The use of PoP would allow chip to allocate however many pins he needs, it could be possible that we would gain back Ports A,B,C in full, because dedicated pins could be allocated to SDRAM and managed directly by verilog.
I would make the SDRAM accessible as a tertiary memory, with instructions that are similar to HUB memory. I am pretty certain that the access wouldn't work the same as HUB memory, because of the setup and turnaround, so it would probably be a Long Quad (8 longs), in N number of hub cycles. Writing directly to the AUX ram is interesting, because it allows DMA to occur while HUB access is occurring too.
I can't help but think that perhaps a cleaner interface to the SDRAM would be via an MMU. The MMU would map the SDRAM into Hub address space (above 128K) and allow the SDRAM to appear as HUB ram. Then there would be no additional instructions and there would only need to be 1 hardware element to access the SDRAM, because it would happen in the hub cycle. The caveat would be that you'd wait twice as long for a HUB access to the SDRAM (theoretically, I assume the overhead of getting a Quad from SDRAM would be 2x as long as the normal HUB RAM).
If SDRAM was linearly mapped to HUB address space, it would facilitate C and SPIN direct execute using the existing code that does execute from hub.
I think that as the Prop moves towards P8x32-D model and P8x64-A model, some consideration should be given to a proper MMU for hub access, allowing memory pages and protection. If you have 128MB of RAM and 1280+ MIPS with 64 bit operands, a MMU with paging and protection capability really needs to be considered, to allow for operating systems to implement ring levels.

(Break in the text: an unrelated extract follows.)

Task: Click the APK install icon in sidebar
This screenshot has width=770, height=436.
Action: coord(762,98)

I would make it so COGs could be initialized with a ring level, and they could only access memory that was mapped at their ring level or lower. RING 0 would be COG 0, it would run the core kernel that divies memory to other COGs. They would be COGINIT with RING 0,1,2, or 3. A COG can COGINIT another COG, but only to a RING level equal to or lower than the current RING. RING0 can INIT 0,1,2,3. RING1 can INIT 1,2,3. RING2 can INIT 2,3. RING3 can init 3. This provides for de-escalation of privileges, but if a COG re-init's itself at a lower RING, the chip could get into a state where no COG is RING-0. That may be by design in an embedded program however. You initialize all of your memory at start, then drop privs for the running of everything else. That way you can't move across boundaries, EVER, preventing security compromises.
I don't think execute disable applies, since HUB ram has no notion and it can't be enforced.

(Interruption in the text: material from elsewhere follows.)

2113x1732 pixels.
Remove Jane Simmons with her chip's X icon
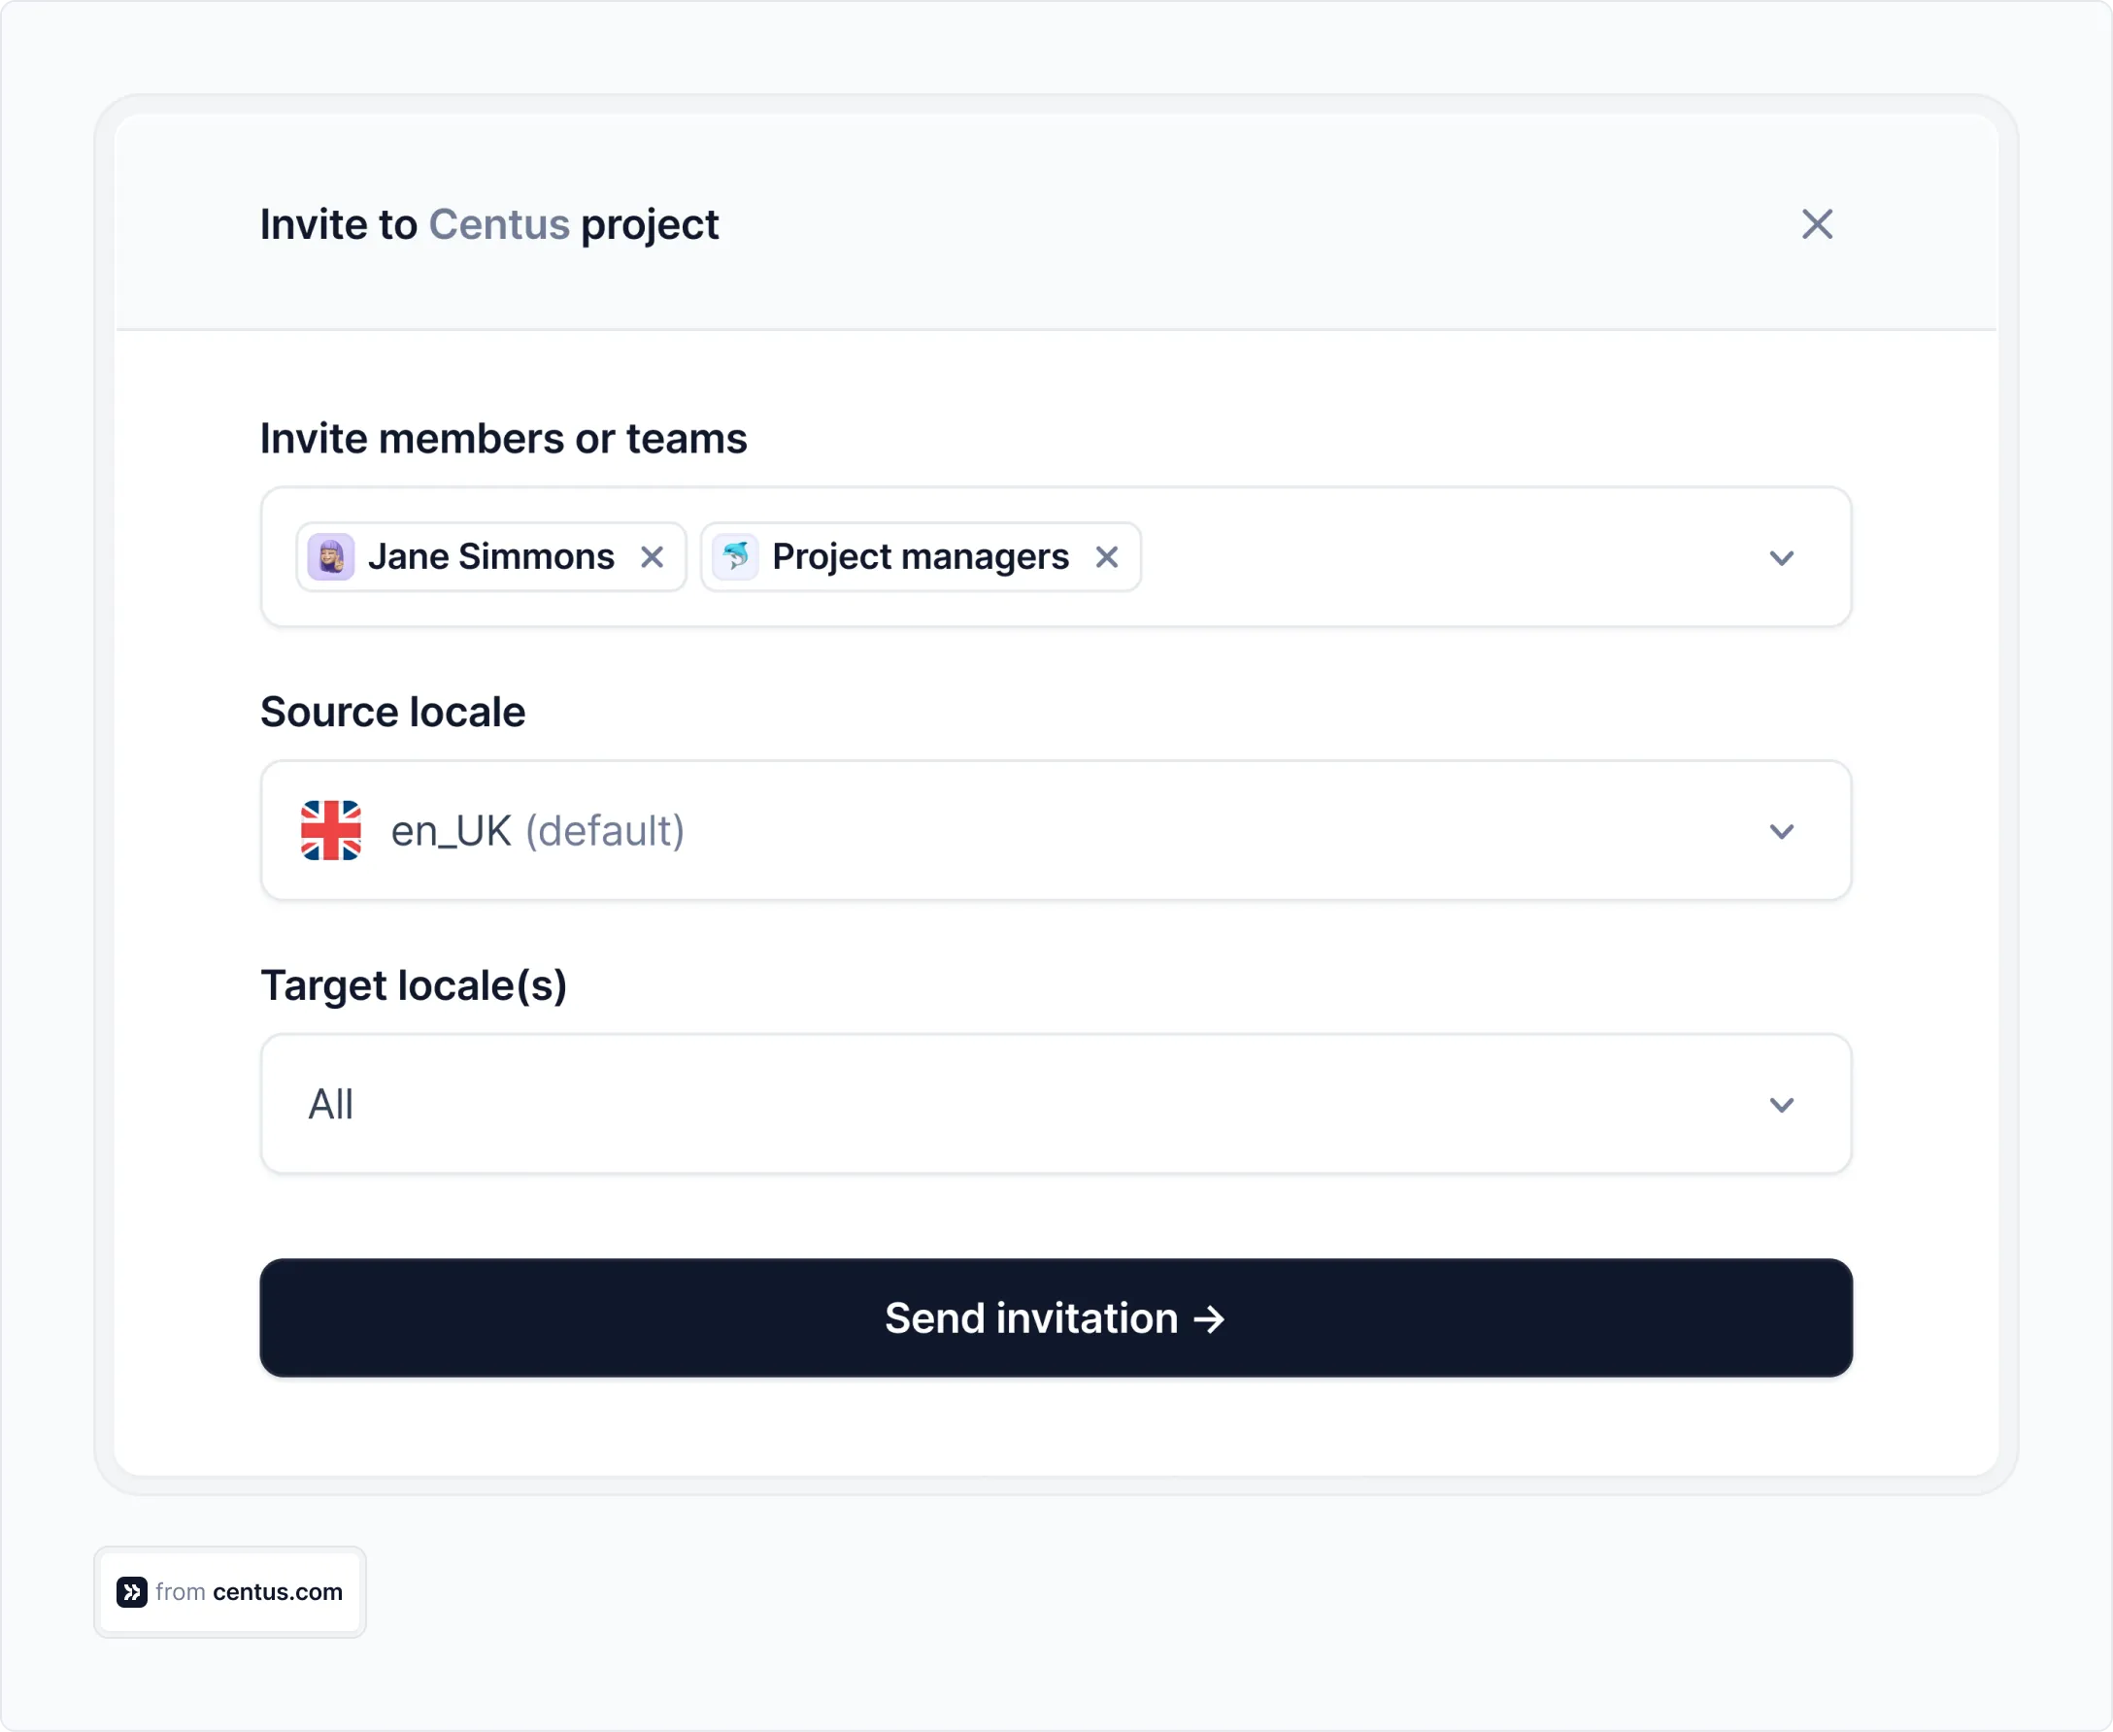point(653,557)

Paging is tricky. Doing page table mapping is a little tricky and can quickly lead to non-deterministic execution, which is bad. Allowing virtual mapping is useful for virtual memory and for creating copy on write memory allocations. I just don't think a microcontroller should be doing swapping, because it destroys deterministic execution.
So, the real purpose of the MMU would be to manage access to SDRAM and to implement security bits.
Conventionally, pages are 4KB in size, with a P3 and 512 64-bit values, that's 4KB per COG.
Perhaps having the ability to swap COG memories could be useful, doing task switching.
If you had 128MB of RAM (1Gb memory size), that's 32768 4KB pages. To store a RING value with each page would require 16KB of RAM.
Either the SDRAM could be used to store a RING value (with some HUB caching), or page size could be increased to substantially more than 4KB.
4KB is pretty small in today's world. The Huge Page extension to x86_64 starts at 2MB pages, which would only need 64*4 bits to store permissions, which is trivial. Perhaps 1024bits could be allocated for permissions mapping inside the MMU, allowing up to 4Gb memories (512MB).
Perhaps a simpler compromise could be made, let's say the page size is the same as HUB ram. On a P3 it would be a safe estimate to have 512KB of HUB ram, because lithography / 2 = 4x the area. It would be arranged as 64K x 64 logical.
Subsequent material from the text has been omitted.